Sorry, but I’ve seen this happen. Even when the system works, it’s still like trying to only pour water into one side of a bathtub. If this girl needs constant care, her parents are the ones most likely to provide it. They can buy her a huge multimillion dollar estate, with a swimming pool and several cars, all in her name. They will just happen to live there. Even if she’s too injured to enjoy these things, they certainly will. And if the girl dies, who do you think is the next of kin?

Meanwhile, unless this is covered by insurance, it’s certain that the company will have to make layoffs to cover the huge loss. And even if it is covered, premiums will have to be raised. In other words, some people are going to lose their jobs while the guy who ran over the girl is set for life.

The bottom line is, the father is, by far, the most guilty party here, and in a just system, he would be the one to pay damages.

20 Jerry Vandesic 03.11.10 at 8:57 pm

I was once called for jury duty in VA and the case had some similarities to this one. The case was one where a woman was a passenger in a car, and the driver caused an accident. The woman sued the driver for medical costs and pain & suffering. But the driver was the woman’s husband. The judge made a point of saying that the suit was allowed under the law.

I can certainly understand it. The driver had insurance to cover accidents that he was involved in, whether he caused them or not. The fact that his carelessness caused another person injury was what was covered by the insurance policy, and it didn’t matter that the person he harmed was his wife.

If you think that it does matter, to what degree should the law require non-relatedness? How about cousins, 2nd cousins, 5th cousins twice removed?

ps.

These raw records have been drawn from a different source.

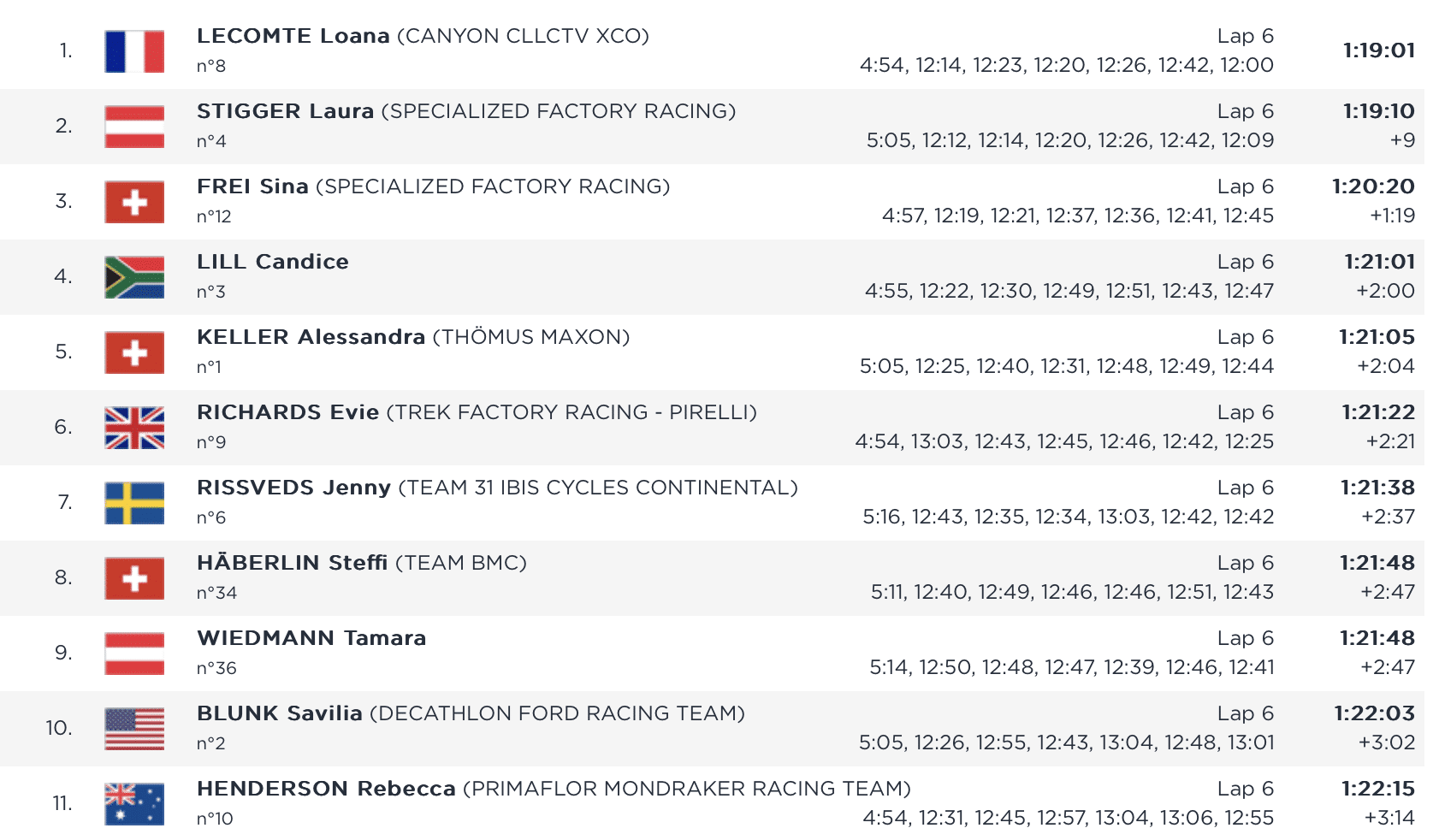Open HÄBERLIN Steffi rider entry
1439x840 pixels.
pyautogui.click(x=292, y=563)
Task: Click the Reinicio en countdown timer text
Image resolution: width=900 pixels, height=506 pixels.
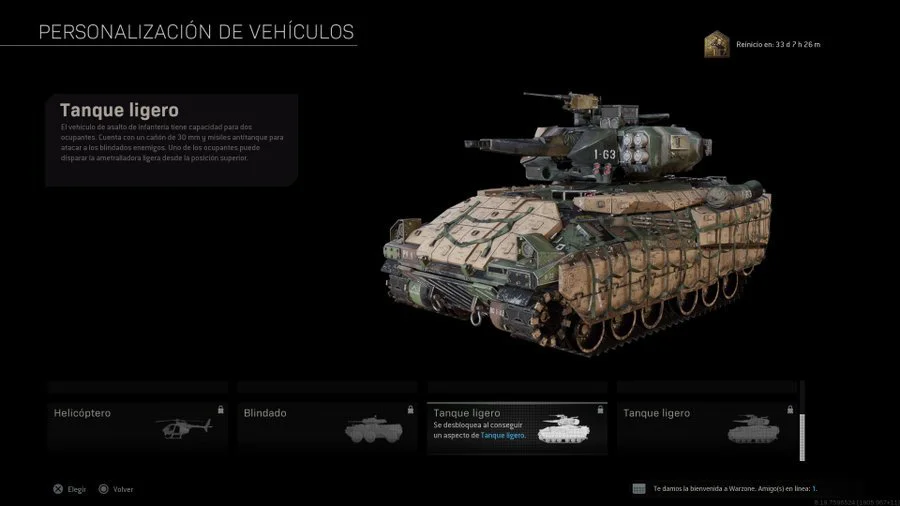Action: 778,44
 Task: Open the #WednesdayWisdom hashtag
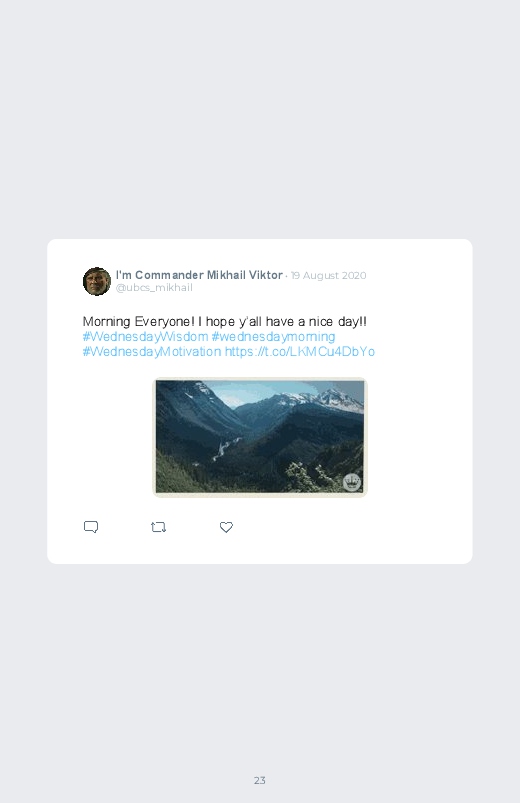(145, 336)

I was not selected as a juror so I don’t know what ultimately happened. It would have been interesting to see the conclusion of the case.

21 TC 03.11.10 at 9:41 pm

Just the result of the CA judicial system attempting to do it’s part for the budget crunch.

30% of 24 mill makes for some revenue to the state!

22 John Rohan 03.12.10 at 7:53 am

Jerry Vandesic wrote:

If you think that it does matter, to what degree should the law require non-relatedness? How about cousins, 2nd cousins, 5th cousins twice removed?

How is that relevant? Except in unusual circumstances, you are not the legal guardian or spouse of your cousin. When you are dealing with immediate family members, it’s nearly impossible to cleanly divide wealth between one and another.

23 CheChe 03.24.10 at 2:43 pm

If you think that it does matter, to what degree should the law require non-relatedness? How about cousins, 2nd cousins, 5th cousins twice removed?

I think the sore point here is not that the 2 were related. It is the fact that the jury was not given all of the facts. They weren’t told the whole story. How can you make a correct decision knowing half of the facts?

The Driver broke company policy by bringing family along with him. This should protect the company just as a warning label on a frying pan protects the manufacturer.

The father was negligent in more than one way. He broke his companies rules and his training guidelines which he was required to know to become a driver in the first place (not to mention negligent in the care of his daughter).

This guy should be in prison for child endangerment and destroying his daughter’s life by disregarding responsibilities, laws and rules. Instead, he is living it up in a mansion with no worries about money ever again.